Sucedió un 19 de enero bajo una lluvia torrencial de invierno. Llegamos en nuestro pequeño auto cargados de mil y un cachivaches, últimos recuerdos de nuestra vida pasada. Al final de la ruta, el lodo de la pequeña loma que nos conducía a nuestra nueva casa hacía patinar las ruedas del carro convirtiendo el viaje en un peregrinaje interminable.
Memé y Zizí, los gatos, y Cela, el pez rojo que nos acompaña desde hace 12 años, hacían parte del periplo. Nuestra vida de trabajadores en Burdeos, ciudad francesa en la que criamos nuestros cuatro hijos durante más de 30 años, quedaba atrás. Como jóvenes pensionados, veníamos a buscar una paz y tranquilidad “bien merecidas”. Era el inicio de una nueva aventura.
La casa se encontraba perdida en medio de algún bosque del Périgord Vert, región francesa conocida por sus paisajes naturales, a cuatro kilómetros de Saint Barthélemy de Bussière. El pequeño municipio de 210 habitantes, en su mayoría agricultores autóctonos o nuevos pensionados como nosotros, es un refugio de paz, lejos de las luces y el ruido citadinos.

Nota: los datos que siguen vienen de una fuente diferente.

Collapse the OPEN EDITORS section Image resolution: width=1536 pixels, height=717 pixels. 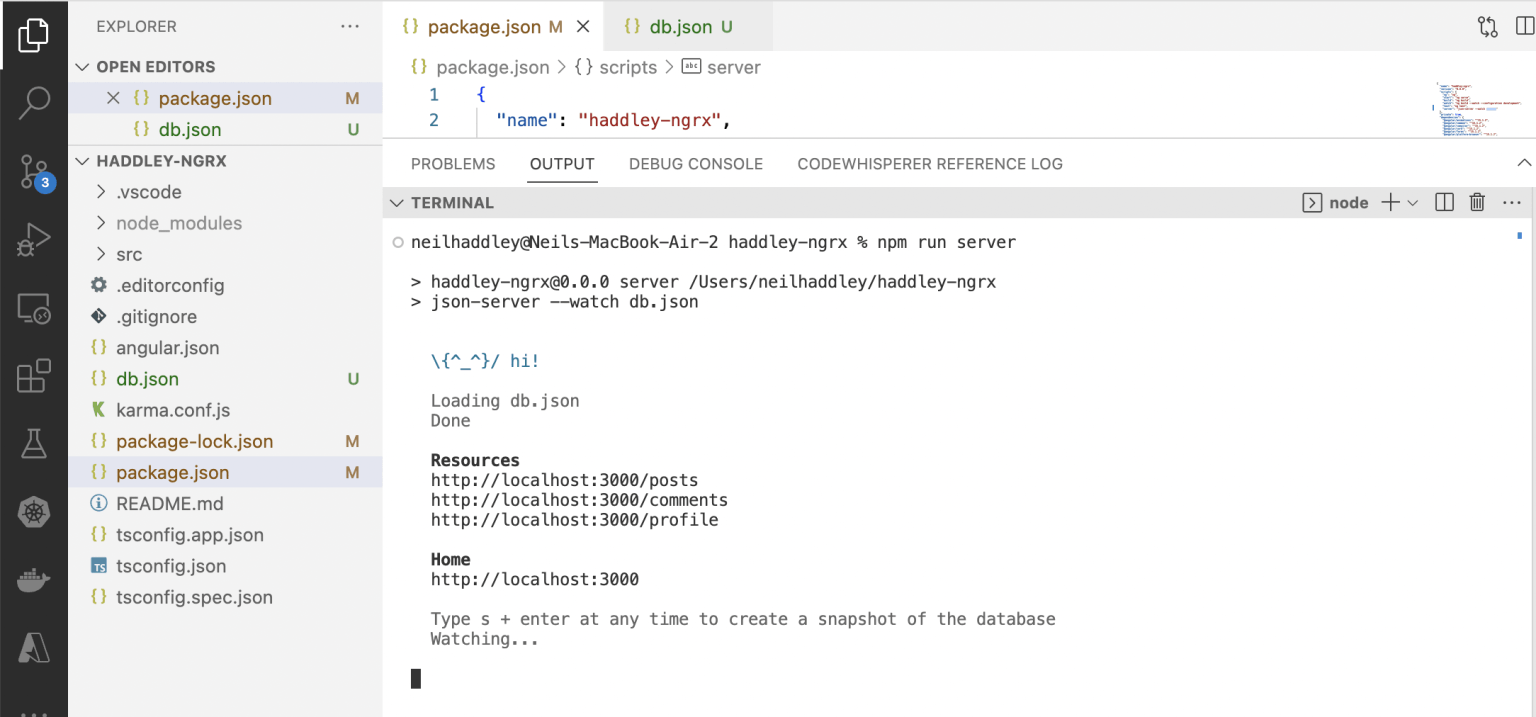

Nuestra nueva morada nos recibía imponente y misteriosa con sus dos plantas, sus altísimas ventanas y sus muros en piedra brillante de granito, típicos de la región. Un tilo majestuoso de 10 m. de altura protegía la entrada al jardín de estilo inglés que, aunque un poco abandonado, crecido y húmedo, incitaba al encuentro con la naturaleza. El portón de 4 m. de alto daba acceso a la terraza, en tanto que uno mucho más pequeño, en hiero oxidado y chirriante, conducía al porche donde se encontraba la puerta principal en madera gris antigua, algo mohosa, decorada con clavos negros y una aldaba en bronce.
Todo el mundo descendió del carro. Llovía a chorros. Los gatos, temerosos, pegados a nuestras piernas, el pez Cela en mis manos (en una bolsa plástica con agua por su puesto), mi esposa y yo, nos acercamos a la casa y, tímidamente pero sin vacilar, abrimos la puerta crujiente, misteriosa, y entramos al recinto.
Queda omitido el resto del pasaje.